The power of ”information”​


Always been a fan of graphs and visualization and during the last months I have certainly seen my share of them. It seems everyone is now a statistician or data scientist, building regression models and own predictions of the pandemic. With the data available you too can become a homemade corona statistician. However, think before you start data crunching and end up visualizing information in the same way as everyone else: days since something on one axis and count of something on the other.

What data are we actually converting to “information”?

The underlying data that most analysis are relying on, is the confirmed cases. Isn’t the count of confirmed cases in relation to how eager a country is to test people and confirm a case? In some countries they are eager to test and in some countries not. There are speculations on the actual count of cases actually being 25-30 times bigger. What! Then what is the figure we are actually monitoring on a daily basis… I guess this applies to everyday problems of analysis, how reliable and consistent is the data and why does the viewer not care about its validity.

Comparing countries and regions against each other, using these count figures, seems to be the typical way to display corona ”information”. Although I like absolute figures, I am more of a relative measure man myself. I find it hard to figure out the problem state of Japan when being compared to Diamond Princess (confirmed cases March 11th: Japan 639 vs. Diamond Princess 706). Or, in what relation should I compare Iran to New York. Logarithmic scales with the coefficient being the doubling speed is a good idea. This at least allows for some comparability of the situation.

What could be a relevant measure?

A more relevant data set to use could be the count of hospitalized people due to corona. One measure could be the percentage of people in the region or country that are hospitalized. A ratio compared to inhabitants, therefore comparable over countries. Combining this information with care taking capacity, namely suitable ventilators, could be the next step. Have already seen some figures on ventilators per capita, which was certainly interesting. Clear differences between the starting point regarding this ratio, as some countries are clearly better prepared (when it comes to equipment at least). As almost everyone globally are now in the need for more ventilators simultaneously, the global supply chain is choked. It seems the country with the most domestic production capacity will be best off to satisfy their needs. Note that therefore the number on ventilators is gradually increasing, which should be considered in the measure.
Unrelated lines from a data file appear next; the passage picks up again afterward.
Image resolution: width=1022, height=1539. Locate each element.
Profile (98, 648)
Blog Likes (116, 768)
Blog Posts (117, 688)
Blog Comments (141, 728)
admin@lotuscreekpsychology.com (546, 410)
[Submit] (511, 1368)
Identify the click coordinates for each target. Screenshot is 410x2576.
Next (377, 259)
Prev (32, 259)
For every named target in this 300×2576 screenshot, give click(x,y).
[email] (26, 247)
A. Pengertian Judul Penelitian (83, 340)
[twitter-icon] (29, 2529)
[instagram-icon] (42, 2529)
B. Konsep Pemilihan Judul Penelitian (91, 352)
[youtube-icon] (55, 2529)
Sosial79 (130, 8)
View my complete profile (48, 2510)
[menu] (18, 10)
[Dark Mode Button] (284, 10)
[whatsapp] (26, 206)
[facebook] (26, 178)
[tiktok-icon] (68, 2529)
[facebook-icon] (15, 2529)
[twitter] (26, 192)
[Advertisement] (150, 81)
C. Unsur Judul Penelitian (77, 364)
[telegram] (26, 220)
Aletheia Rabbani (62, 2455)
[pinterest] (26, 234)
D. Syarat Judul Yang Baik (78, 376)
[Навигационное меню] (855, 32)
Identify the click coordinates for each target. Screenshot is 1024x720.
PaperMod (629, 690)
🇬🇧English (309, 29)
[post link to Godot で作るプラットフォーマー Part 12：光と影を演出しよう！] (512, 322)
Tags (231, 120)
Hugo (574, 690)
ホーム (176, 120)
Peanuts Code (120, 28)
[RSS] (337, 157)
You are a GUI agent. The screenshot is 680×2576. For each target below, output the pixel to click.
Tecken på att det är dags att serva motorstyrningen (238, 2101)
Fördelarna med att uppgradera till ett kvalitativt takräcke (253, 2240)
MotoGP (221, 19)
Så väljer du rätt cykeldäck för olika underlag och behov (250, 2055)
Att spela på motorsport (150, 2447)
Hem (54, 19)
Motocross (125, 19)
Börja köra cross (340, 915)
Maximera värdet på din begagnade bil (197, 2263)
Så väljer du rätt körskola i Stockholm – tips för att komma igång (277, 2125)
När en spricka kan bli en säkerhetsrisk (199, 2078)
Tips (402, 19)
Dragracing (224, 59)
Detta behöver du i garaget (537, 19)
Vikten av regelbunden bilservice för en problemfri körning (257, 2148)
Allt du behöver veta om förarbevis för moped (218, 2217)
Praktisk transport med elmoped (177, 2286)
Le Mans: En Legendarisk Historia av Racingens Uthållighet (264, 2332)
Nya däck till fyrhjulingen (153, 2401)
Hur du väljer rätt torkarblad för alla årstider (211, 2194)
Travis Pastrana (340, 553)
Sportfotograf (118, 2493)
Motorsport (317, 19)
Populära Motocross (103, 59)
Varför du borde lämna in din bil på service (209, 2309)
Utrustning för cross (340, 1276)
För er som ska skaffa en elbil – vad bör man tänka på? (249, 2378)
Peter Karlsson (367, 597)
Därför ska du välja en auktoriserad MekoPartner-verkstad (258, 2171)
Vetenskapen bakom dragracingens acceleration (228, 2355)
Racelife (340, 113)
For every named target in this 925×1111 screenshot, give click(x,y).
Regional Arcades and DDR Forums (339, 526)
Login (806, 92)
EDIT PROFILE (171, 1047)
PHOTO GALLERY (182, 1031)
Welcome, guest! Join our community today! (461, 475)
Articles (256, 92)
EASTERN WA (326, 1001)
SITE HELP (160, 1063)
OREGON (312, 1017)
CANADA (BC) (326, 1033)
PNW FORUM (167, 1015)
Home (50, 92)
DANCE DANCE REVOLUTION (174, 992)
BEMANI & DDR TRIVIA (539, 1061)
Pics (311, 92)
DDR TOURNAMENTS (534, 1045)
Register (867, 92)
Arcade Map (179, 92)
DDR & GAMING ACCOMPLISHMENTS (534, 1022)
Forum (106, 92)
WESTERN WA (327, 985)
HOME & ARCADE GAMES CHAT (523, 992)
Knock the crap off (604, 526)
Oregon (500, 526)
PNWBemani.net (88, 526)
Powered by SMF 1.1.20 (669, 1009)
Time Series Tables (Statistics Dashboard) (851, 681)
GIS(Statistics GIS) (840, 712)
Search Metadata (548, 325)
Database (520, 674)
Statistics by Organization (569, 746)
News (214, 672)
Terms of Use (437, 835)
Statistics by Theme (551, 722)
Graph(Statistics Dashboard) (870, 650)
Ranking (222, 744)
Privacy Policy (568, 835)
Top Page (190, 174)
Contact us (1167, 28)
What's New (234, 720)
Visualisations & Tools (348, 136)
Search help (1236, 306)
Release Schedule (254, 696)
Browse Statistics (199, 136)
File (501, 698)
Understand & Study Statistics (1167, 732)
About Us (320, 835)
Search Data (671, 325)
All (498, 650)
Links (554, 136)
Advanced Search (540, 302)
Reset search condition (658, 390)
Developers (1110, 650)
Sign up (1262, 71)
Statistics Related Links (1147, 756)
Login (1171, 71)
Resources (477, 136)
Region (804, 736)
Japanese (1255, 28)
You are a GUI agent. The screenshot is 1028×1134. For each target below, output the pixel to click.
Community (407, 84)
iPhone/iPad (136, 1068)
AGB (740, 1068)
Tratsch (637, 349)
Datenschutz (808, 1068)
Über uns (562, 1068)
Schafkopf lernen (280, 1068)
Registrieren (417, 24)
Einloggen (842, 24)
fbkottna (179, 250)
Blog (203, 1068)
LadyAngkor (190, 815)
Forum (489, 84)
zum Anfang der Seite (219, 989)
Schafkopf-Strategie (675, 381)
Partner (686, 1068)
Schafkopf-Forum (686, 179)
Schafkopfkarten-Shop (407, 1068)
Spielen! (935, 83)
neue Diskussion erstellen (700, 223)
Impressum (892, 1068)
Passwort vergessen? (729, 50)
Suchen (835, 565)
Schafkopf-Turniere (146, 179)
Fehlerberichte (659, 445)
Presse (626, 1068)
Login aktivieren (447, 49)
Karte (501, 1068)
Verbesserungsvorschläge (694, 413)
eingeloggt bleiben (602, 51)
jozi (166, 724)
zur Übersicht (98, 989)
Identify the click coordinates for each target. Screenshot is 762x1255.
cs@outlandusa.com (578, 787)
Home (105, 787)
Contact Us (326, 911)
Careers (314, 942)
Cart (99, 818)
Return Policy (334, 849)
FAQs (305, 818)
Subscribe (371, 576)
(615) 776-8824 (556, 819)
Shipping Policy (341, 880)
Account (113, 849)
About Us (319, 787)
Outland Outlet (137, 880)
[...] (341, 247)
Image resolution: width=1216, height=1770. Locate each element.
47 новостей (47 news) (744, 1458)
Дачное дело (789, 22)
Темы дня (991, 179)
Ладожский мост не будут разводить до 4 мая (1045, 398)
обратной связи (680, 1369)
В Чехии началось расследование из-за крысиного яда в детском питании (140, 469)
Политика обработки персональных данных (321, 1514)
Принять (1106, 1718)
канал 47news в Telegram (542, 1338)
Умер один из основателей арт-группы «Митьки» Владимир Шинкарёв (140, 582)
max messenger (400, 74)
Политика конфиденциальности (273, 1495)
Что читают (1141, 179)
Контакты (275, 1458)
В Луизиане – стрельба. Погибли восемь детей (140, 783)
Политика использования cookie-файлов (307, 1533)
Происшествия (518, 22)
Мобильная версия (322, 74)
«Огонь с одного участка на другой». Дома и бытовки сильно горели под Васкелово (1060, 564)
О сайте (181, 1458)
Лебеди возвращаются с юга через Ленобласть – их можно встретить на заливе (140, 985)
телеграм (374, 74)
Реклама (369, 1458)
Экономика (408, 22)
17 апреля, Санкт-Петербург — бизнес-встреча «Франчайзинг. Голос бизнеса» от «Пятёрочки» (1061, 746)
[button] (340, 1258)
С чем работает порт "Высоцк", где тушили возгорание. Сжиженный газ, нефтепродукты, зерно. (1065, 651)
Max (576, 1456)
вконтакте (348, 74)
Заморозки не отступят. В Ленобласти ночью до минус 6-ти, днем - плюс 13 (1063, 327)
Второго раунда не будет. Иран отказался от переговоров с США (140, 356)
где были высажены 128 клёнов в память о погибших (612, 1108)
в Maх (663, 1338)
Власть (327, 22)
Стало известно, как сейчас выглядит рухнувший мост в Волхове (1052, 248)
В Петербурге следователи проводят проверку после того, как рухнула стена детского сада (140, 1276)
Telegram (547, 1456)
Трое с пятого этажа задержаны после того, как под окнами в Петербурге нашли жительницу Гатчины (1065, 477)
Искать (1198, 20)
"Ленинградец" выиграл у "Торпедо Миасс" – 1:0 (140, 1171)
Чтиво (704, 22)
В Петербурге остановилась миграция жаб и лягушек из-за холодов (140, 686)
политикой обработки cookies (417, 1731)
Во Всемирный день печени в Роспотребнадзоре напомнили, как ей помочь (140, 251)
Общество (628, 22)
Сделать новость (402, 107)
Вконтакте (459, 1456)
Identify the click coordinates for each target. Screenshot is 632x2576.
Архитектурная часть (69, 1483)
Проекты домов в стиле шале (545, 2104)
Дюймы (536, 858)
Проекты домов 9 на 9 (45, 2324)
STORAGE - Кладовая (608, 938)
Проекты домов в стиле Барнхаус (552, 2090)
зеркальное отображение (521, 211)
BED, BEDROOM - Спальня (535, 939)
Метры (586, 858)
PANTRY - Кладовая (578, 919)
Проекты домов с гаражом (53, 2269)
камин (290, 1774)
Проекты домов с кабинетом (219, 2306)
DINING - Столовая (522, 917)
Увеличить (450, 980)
Current track record show that 20-30% of the hospitalized require intensive care. Out of those 50-70% will require artificial breathing aid. If I do the math correctly, it should mean out of the hospitalized 10-20% require ventilators. Therefore measuring the count of how many are hospitalized (not the assumed confirmed cases), multiplying that with 10-20% and comparing that figure against available ventilators, should tell how severe the situation is per region/country. Even though I am all for transparency, I am not sure I would like to see that number for my country or region…

Power of analysis and visualization

I am grateful for the sheer amount of publicity the graphs are receiving. It has been a great way to spread the news that we are facing a tragic pandemic. Even though the underlying data might be misleading, most certainly this information have triggered rapid actions for governments and death numbers even trigger doubtful people to believe in its evident threat. These times have been an education on data analytics and the power of visualization to many. Even now we are starting to see the first positive global pollution heat maps as a result of the reduced travel and manufacturing in China – go China!

Would however predict that economics will triumph over environment, and soon we will go from viewing ’confirmed cases and deaths’ to aftermath analysis on economical consequences such as ’number of bankruptcies’. When those analysis start popping up, I hope to see the information in ratios, not in plain figures. I also hope the underlying data which is to be used for the analysis to be more valid, e.g. ‘companies bankrupt’ instead of ‘companies confirmed to be in financial distress’.